Le problème concerne l'application de l'article 45 de la loi, relatif au minimum garanti des fonctionnaires, au cas particulier des militaires non officiers.
Ceux-ci sont en quasi-totalité des contractuels, qui signent des contrats successifs d'une durée moyenne de cinq ans. Presque tous quittent l'armée avant quinze ans de services. Cependant, une petite minorité quitte l'armée après quinze ans, et bénéficie donc, selon le droit actuel, d'une pension dite « à jouissance immédiate », c'est-à-dire qu'ils perçoivent environ 600 euros par mois dès le moment où ils quittent l'armée. Tous ne choisissent pas la date de leur départ, c'est l'institution qui la leur impose du fait de l'impératif de jeunesse du métier des armes. Comme cela a été souligné dans un rapport d'information25(*) de 2008 du rapporteur spécial François Trucy et de notre ancien collègue Yves Fréville fait au nom de la commission des finances, il ne s'agit pas là d'une « faveur » faite aux militaires, mais de la contrepartie du fait qu'ils sont moins bien payés que leurs homologues étrangers, en particulier britanniques.
Il résulte de la réforme des retraites que, pour continuer à bénéficier de cette pension à jouissance immédiate à son niveau actuel, ces militaires vont devoir passer non de 15 ans de services à 17 ans de services, mais de 15 ans à 19,5 ans de services. En effet, le montant qu'ils perçoivent actuellement correspond au « minimum garanti », qui fait l'objet de l'article 45 précité. Actuellement ils peuvent bénéficier du minimum garanti dès 15 ans de services. En l'absence du minimum garanti ils subiraient une décote jusqu'à 17,5 ans de services, mais ce phénomène est neutralisé par le minimum garanti.
La réforme des retraites augmente la durée de services nécessaire pour bénéficier de la retraite à jouissance immédiate de 2 ans, ce qui la porte progressivement de 15 à 17 ans, et porte donc la décote jusqu'à 19,5 ans. Par ailleurs, l'article 24 précité fait passer dès le 1er janvier 2011 la durée de services permettant de bénéficier du minimum garanti de 15 ans à celle d'annulation de la décote, donc à 19,5 ans à terme. La durée de services nécessaire pour percevoir le montant actuel du minimum garanti passera donc brutalement au premier janvier 2011 de 15 ans à 17,5 ans.
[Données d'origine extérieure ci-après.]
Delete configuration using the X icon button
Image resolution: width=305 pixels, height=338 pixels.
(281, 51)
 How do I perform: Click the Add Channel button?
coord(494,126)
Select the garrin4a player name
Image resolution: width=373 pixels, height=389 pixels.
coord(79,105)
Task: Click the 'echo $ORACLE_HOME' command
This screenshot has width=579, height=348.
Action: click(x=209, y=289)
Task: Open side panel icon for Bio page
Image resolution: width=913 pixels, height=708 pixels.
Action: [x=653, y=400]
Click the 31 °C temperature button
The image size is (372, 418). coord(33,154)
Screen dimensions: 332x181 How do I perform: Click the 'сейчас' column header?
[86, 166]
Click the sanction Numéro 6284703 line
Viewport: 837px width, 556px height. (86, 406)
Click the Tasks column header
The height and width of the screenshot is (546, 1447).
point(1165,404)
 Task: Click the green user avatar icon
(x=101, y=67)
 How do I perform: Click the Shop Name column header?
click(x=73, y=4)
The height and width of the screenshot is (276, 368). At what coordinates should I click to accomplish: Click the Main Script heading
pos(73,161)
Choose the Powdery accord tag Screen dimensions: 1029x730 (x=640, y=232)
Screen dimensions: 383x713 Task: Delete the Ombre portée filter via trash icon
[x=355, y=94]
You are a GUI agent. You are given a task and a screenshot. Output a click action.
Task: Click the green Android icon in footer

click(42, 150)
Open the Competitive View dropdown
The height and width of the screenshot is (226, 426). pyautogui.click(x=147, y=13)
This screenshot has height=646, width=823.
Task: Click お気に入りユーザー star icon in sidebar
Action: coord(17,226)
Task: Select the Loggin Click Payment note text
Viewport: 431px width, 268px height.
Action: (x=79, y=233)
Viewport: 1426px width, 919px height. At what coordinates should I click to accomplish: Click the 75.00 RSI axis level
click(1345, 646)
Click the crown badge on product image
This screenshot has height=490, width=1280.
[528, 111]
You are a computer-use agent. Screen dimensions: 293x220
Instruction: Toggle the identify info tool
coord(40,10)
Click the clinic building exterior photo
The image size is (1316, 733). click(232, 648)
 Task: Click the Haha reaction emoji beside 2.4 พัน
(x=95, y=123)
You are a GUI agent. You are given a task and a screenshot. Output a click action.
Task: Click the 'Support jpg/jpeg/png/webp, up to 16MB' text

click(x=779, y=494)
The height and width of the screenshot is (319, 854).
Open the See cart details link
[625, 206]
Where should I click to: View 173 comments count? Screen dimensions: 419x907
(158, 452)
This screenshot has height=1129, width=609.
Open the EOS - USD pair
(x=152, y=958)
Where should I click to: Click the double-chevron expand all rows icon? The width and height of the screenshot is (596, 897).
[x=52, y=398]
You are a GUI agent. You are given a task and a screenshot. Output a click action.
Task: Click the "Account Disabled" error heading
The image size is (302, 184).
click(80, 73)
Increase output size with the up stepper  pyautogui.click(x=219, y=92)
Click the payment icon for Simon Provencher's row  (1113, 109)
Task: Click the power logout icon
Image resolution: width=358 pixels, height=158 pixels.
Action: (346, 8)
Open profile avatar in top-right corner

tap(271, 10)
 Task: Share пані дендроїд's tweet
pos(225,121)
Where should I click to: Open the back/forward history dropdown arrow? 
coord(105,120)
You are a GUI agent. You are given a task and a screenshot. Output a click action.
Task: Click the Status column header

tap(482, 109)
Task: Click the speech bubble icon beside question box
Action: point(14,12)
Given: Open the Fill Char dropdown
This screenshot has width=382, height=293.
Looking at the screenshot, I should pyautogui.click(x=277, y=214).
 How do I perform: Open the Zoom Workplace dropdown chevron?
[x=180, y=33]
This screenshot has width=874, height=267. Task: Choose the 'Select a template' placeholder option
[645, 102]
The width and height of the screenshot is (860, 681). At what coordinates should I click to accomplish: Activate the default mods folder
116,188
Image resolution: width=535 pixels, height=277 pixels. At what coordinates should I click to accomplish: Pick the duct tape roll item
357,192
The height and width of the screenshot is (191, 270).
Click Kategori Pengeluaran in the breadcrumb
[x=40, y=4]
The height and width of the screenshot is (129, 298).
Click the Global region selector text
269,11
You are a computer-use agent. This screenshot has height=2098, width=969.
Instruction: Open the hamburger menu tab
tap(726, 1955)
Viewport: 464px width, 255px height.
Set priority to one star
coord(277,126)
On peut imaginer deux militaires non officiers. L'un quitte le service le 31 décembre 2010, l'autre le 1er janvier 2011. Le premier perçoit une pension à jouissance immédiate de, par exemple, 625 euros par mois, s'il est caporal-chef. Le second, qui quitte le service un jour plus tard, ne perçoit plus que 456 euros, soit 30 % de moins, parce qu'il ne bénéficie plus du minimum garanti. Ce militaire devrait rester dans l'armée quatre ans de plus pour percevoir la même pension que son camarade.
A l'initiative de son rapporteur Dominique Leclerc, la commission des affaires sociales du Sénat a présenté un amendement tendant non à remettre en cause cette évolution, mais à en lisser l'effet. Il s'agissait de prévoir que pour les militaires non officiers ayant fait au moins 10 ans de service au 1er janvier 2011, et qui par conséquent avaient conclu leur troisième et dernier contrat, le droit actuel relatif au minimum garanti continuait de s'appliquer. Un sous-amendement de notre collègue Marc Laménie a toutefois limité le champ de l'amendement aux militaires non officiers qui avaient atteint quinze ans d'ancienneté au 1er janvier 2011.
Georges Tron, alors secrétaire d'État à la fonction publique, a évoqué à cette occasion la mise en place par voie réglementaire d'un dispositif de pécule26(*).